To put the equation y = -4x^2 + 48x - 149 into graphing form, you will need to complete the square. Here is a step-by-step process:
Begin by factoring out the coefficient of the x^2 term. In this case, the coefficient is -4, so you will need to factor out a -4:
y = (-4)(x^2) + 48x - 149
Next, you will need to add and subtract a value in order to complete the square. The value you add and subtract should be equal to the square of half of the coefficient of the x term. In this case, the coefficient of the x term is 48, so you will need to add and subtract (48/2)^2 = 144:
y = (-4)(x^2 + (48/2)^2 - (48/2)^2) + 48x - 149
Simplify the expression inside the parentheses:
y = (-4)(x^2 + 144 - 144) + 48x - 149
Simplify the expression inside the parentheses:
y = (-4)(x^2) + 48x - 149
Rearrange the terms so that the x^2 term is on the left side and the constant term is on the right side:
x^2 - 12x - 37 = 0
Factor the quadratic equation:
(x - 7)(x + 5) = 0
The solutions to the equation are x = 7 and x = -5. These are the x-coordinates of the points where the graph of the equation intersects the x-axis.
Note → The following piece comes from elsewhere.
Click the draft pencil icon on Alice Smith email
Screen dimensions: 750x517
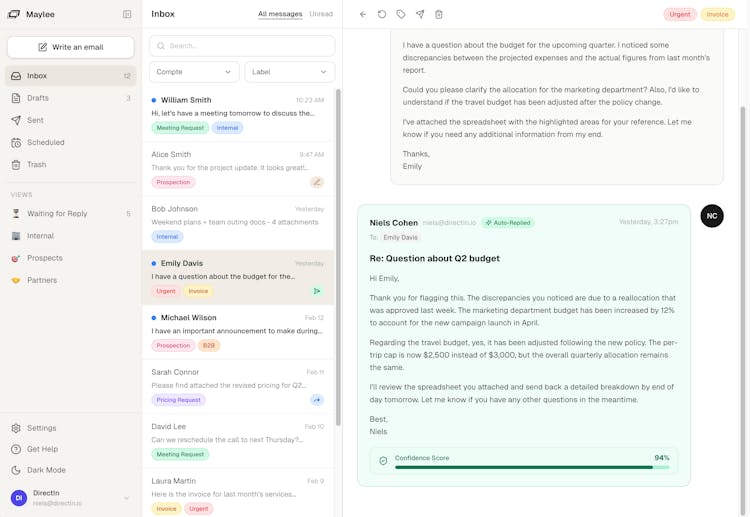click(317, 182)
To plot these points on the graph, you will need to substitute each value of x into the original equation and solve for y. For example, if x = 7, then y = (-4)(7^2) + 48(7) - 149 = 25. Similarly, if x = -5, then y = (-4)(-5^2) + 48(-5) - 149 = -149.
Plot the points (7, 25) and (-5, -149) on the graph. The graph of the equation y = -4x^2 + 48x - 149 will be the parabola that passes through these two points.